*** Block opens ***

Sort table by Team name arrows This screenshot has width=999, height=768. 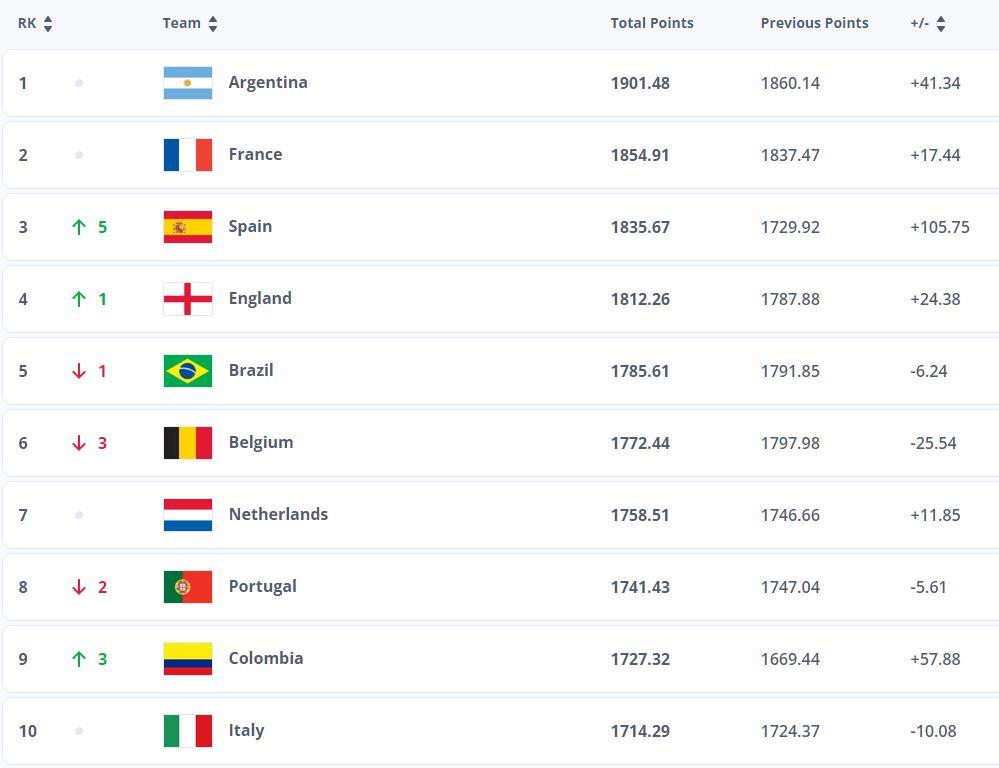click(213, 24)

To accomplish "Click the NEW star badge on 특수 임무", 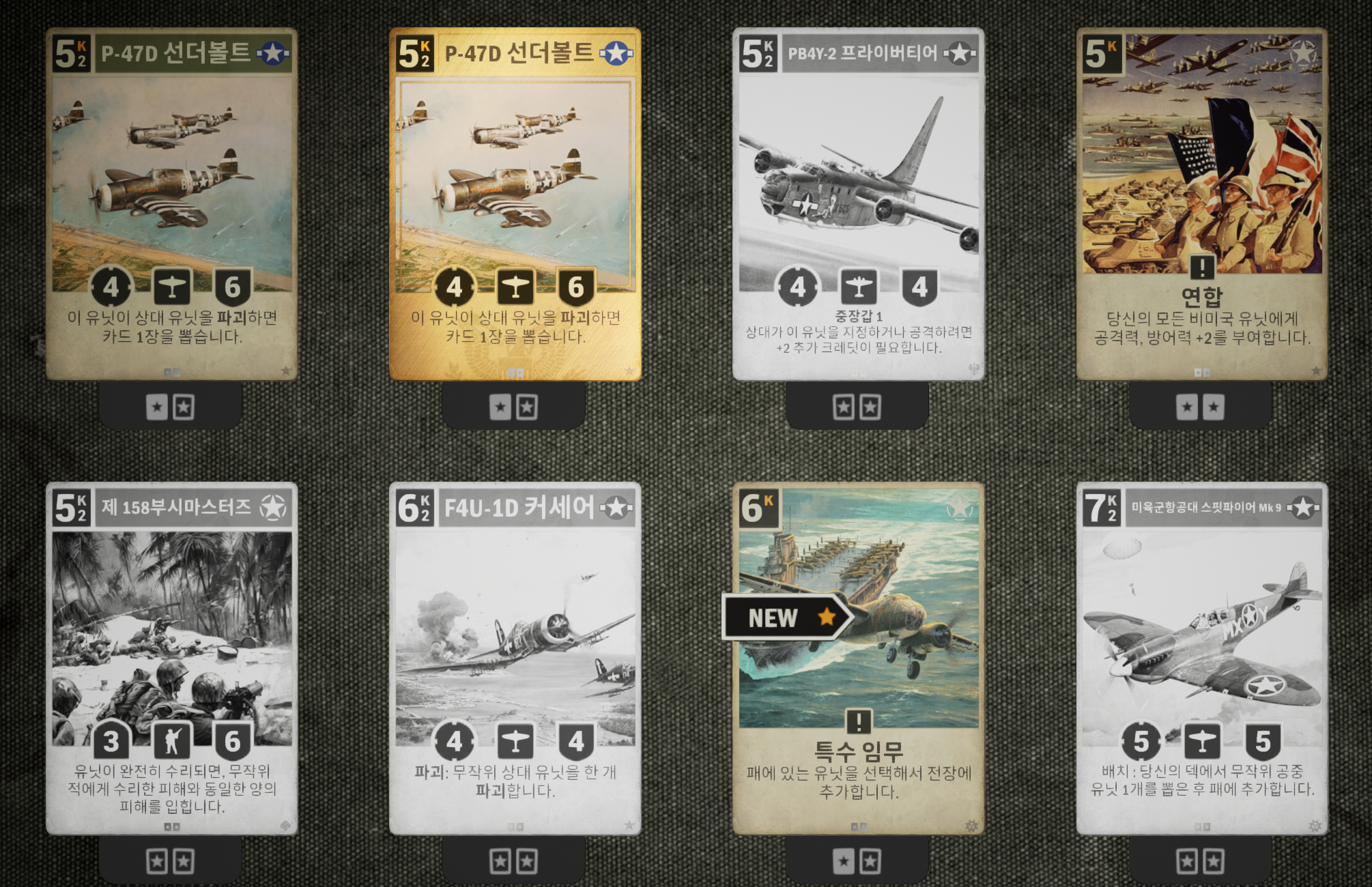I will coord(788,617).
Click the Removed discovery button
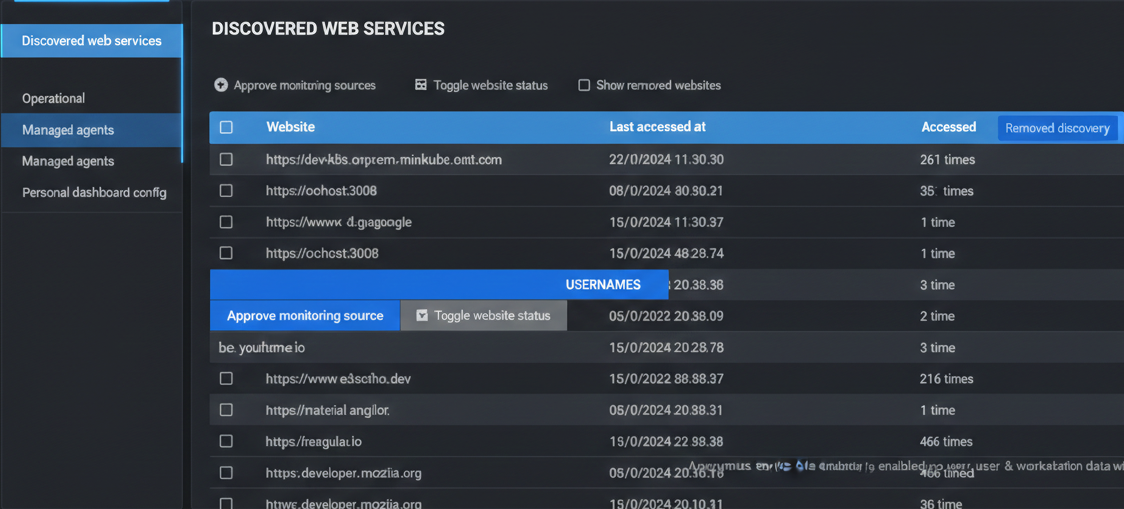The image size is (1124, 509). 1057,128
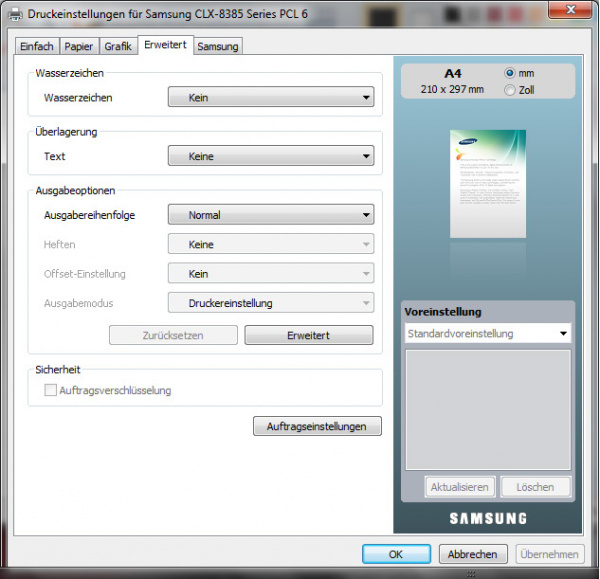
Task: Open the Papier tab
Action: (x=78, y=47)

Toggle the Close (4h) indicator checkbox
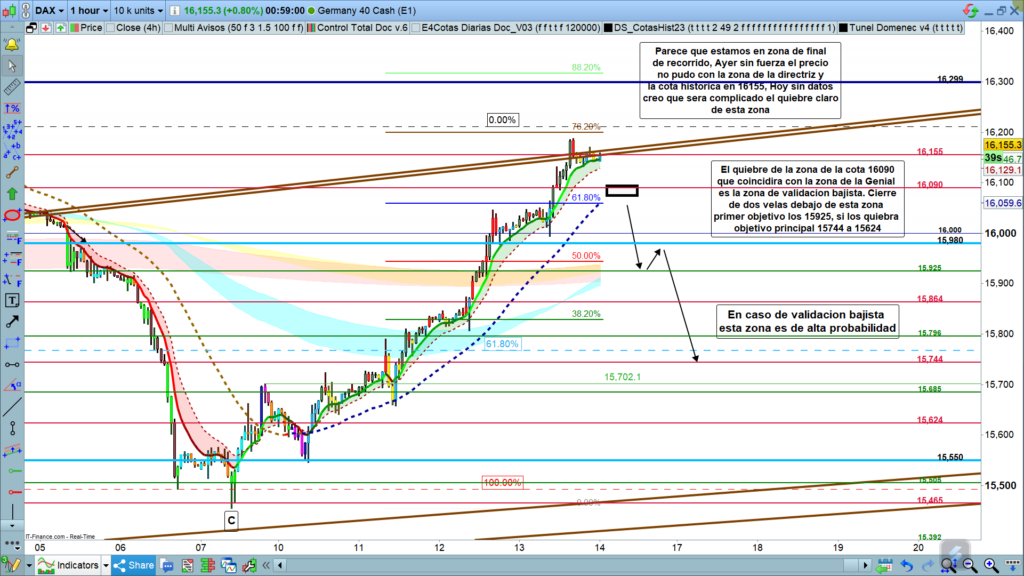[109, 27]
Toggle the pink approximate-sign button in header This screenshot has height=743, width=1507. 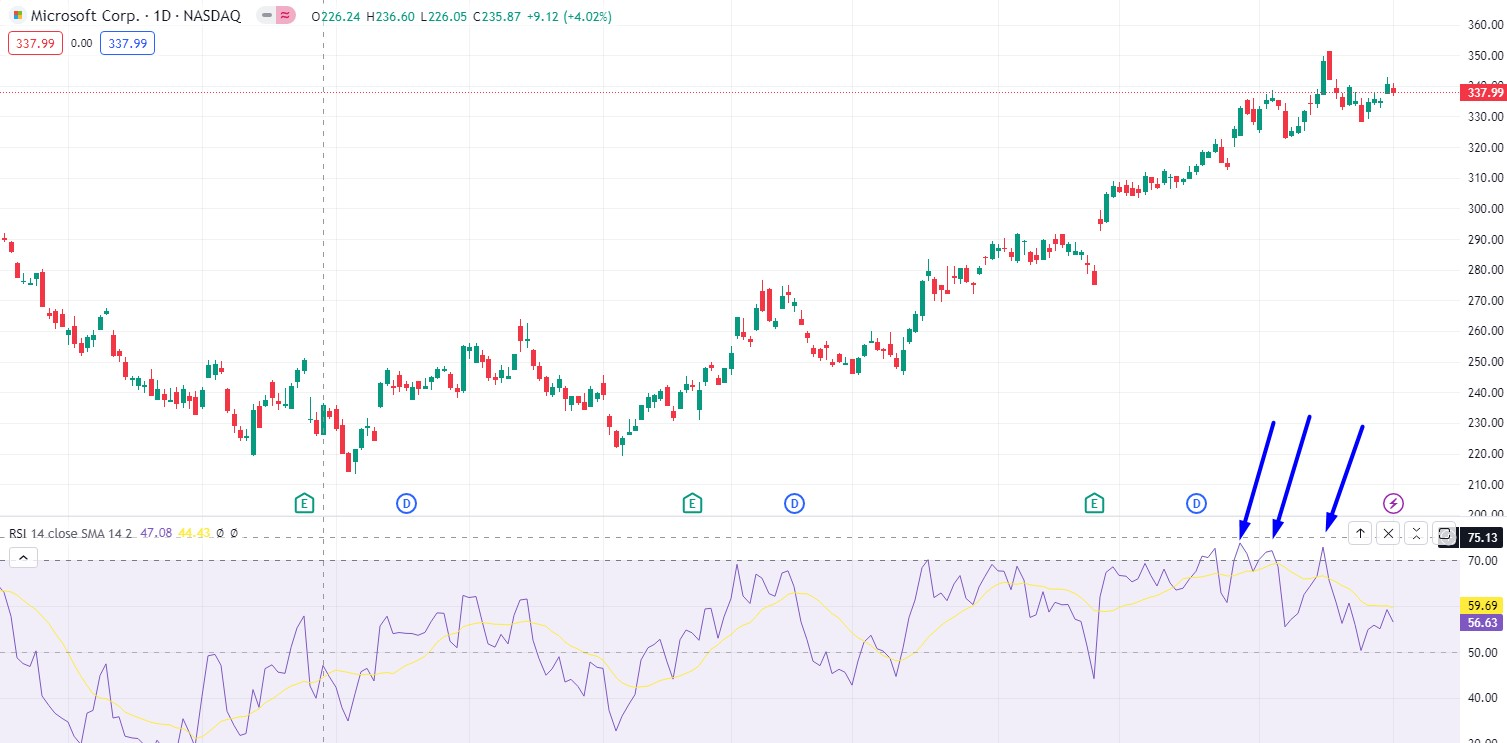click(x=286, y=16)
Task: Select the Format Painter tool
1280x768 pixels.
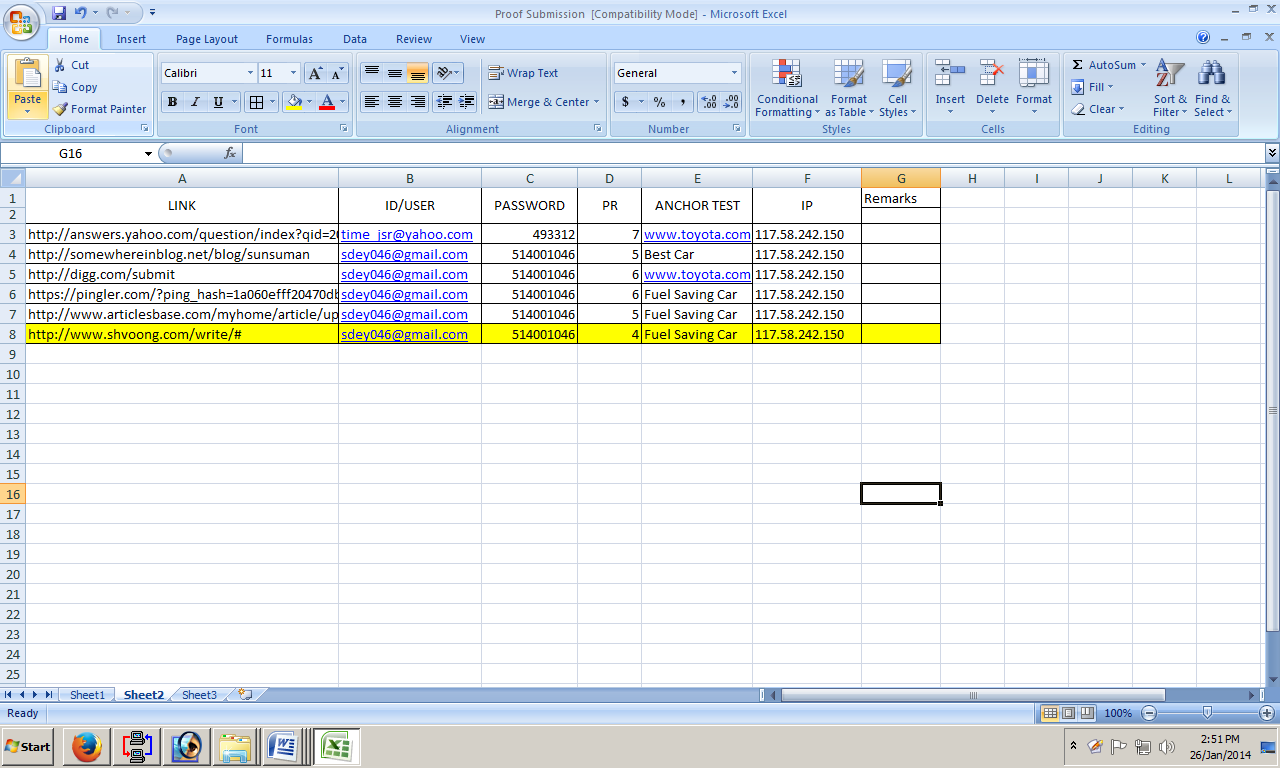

*** Block closes ***

Everything from the line with "Task: Select the Format Painter tool" through the last line of the listing should be retyped exactly, with both end lines kept and the pictures left out.

→ **OUTPUT FOR THIS TASK**
Task: Select the Format Painter tool
1280x768 pixels.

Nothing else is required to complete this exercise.